**TO BE DONE:**
Swap "remote desktop" for "remote session" in the part of the gesture study notes that opens with the words "We used a remote" and closes with "for the task.", then give that part again.

We used a remote desktop in order to replay the gestures to simulate the bracelet gesture recognition.

When the user did a gesture, the action was replayed using the remote desktop so the user did not have to press the replay button.

For each user, we changed up the order of the tasks

Test Measures
Qualitative:
Do users pick commands that are appropriate for the task.
– If their choice of commands if inefficient, do they need suggestions on tasks?
Do people easily remember which gestures they assigned to which actions?
– If they get confused, what confuses them? Do they mistake one gesture for another, or forget them entirely?
– Do they get flustered, confused, agitated and mess things up when they forget?
Do people actually use the gesture they create, or do they just forget after a while that they have the bracelet at their disposal?

Quantitative:
Tasks 1 and 2:
record the number of gestures performed during set cooking/movie time
Task 3:
record the time taken to complete the given task

Results and Discussion

User 1
Background: 21, male, sophomore, computer science, Dell Windows 8, computer level 5, no other input devices, no bracelets or watches, >10 hrs of active daily use, > 20 of passive daily use (confirmed), most common activity: running big stuff while I sleep

Cooking
-He was confused by the labels: record gesture or record computer action?

**EXCERPTED DATA:**
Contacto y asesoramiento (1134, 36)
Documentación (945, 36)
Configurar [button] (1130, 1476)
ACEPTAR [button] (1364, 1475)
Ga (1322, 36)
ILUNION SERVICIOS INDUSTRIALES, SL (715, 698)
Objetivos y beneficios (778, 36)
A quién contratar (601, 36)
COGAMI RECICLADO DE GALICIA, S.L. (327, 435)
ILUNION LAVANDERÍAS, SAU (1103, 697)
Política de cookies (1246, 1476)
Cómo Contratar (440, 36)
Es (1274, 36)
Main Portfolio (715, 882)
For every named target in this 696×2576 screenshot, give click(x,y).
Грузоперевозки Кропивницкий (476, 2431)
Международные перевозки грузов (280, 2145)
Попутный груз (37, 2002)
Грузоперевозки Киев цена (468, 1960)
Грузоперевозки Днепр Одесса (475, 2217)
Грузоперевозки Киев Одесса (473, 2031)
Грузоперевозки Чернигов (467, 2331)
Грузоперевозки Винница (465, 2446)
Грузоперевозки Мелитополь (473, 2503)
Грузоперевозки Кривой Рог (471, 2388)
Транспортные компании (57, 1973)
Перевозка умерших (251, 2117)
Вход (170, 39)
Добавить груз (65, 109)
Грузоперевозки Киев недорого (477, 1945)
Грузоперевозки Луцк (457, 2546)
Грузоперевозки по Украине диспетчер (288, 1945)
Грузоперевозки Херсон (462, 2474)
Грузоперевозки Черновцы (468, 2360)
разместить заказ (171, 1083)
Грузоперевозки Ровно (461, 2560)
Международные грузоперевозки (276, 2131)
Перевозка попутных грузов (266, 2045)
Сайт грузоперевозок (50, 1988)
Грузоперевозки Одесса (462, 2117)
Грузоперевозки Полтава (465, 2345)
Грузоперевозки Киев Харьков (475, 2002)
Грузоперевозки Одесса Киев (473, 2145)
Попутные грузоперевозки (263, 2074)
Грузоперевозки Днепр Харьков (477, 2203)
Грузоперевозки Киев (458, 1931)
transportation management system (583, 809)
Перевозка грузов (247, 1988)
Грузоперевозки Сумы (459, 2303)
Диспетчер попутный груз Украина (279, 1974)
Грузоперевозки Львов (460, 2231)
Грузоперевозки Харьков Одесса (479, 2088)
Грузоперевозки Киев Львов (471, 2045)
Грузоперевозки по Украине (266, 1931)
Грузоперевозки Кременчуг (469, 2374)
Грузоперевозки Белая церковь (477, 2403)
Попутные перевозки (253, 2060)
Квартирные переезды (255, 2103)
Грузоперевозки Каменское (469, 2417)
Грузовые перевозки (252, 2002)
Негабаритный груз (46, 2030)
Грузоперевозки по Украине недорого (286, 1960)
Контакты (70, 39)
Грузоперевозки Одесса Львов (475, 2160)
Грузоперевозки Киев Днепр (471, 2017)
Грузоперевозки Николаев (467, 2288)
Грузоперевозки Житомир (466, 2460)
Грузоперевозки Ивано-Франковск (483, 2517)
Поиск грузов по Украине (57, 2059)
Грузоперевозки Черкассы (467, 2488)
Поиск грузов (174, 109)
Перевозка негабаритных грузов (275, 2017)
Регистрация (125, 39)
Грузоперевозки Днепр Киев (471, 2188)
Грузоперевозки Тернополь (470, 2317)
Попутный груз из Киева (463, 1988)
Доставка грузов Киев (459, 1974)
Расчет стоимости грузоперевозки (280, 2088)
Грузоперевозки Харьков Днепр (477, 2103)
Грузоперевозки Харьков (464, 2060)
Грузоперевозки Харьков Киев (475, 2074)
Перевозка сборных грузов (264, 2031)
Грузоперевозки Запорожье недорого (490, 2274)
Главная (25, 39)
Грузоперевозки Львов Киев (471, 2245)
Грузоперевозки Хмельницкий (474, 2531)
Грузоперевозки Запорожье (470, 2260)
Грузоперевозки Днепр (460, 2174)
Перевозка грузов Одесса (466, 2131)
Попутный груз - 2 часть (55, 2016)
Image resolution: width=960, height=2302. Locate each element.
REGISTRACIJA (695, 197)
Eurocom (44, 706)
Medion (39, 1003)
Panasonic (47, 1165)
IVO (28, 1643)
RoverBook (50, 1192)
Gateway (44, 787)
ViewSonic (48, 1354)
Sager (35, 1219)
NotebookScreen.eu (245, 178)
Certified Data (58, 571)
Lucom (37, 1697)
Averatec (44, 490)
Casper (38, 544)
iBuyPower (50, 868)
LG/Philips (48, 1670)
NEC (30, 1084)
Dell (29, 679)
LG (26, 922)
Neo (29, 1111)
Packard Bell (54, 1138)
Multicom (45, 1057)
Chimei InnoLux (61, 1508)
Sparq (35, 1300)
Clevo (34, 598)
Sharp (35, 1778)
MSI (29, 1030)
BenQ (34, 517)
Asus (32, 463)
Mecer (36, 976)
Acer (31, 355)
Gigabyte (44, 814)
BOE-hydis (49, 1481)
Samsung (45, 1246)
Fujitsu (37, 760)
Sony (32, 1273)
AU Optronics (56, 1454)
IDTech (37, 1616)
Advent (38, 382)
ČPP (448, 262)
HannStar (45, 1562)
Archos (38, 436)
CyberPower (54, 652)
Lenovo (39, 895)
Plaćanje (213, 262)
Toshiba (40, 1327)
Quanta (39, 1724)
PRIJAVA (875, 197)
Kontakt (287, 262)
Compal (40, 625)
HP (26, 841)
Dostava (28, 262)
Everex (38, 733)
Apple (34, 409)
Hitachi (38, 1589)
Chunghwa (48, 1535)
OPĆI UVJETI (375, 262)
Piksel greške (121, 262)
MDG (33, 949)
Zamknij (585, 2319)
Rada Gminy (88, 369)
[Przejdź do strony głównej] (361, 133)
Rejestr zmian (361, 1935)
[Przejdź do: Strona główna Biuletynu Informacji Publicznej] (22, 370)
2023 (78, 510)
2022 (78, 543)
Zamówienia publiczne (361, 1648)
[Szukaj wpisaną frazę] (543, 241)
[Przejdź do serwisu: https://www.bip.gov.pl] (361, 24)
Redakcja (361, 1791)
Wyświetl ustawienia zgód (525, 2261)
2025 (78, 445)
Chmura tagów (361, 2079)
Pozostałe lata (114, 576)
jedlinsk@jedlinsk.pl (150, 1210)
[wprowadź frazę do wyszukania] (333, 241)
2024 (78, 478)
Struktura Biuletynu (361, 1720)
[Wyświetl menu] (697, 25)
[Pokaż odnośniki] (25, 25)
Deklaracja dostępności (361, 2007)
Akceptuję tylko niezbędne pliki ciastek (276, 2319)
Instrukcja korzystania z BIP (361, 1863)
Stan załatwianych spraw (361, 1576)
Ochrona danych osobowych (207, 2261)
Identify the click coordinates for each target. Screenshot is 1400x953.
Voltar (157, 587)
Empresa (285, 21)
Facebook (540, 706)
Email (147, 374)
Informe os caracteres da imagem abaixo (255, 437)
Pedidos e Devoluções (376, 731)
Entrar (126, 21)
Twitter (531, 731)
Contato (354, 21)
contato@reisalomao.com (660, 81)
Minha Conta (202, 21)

**FINAL RESULT:**
We used a remote session in order to replay the gestures to simulate the bracelet gesture recognition.

When the user did a gesture, the action was replayed using the remote session so the user did not have to press the replay button.

For each user, we changed up the order of the tasks

Test Measures
Qualitative:
Do users pick commands that are appropriate for the task.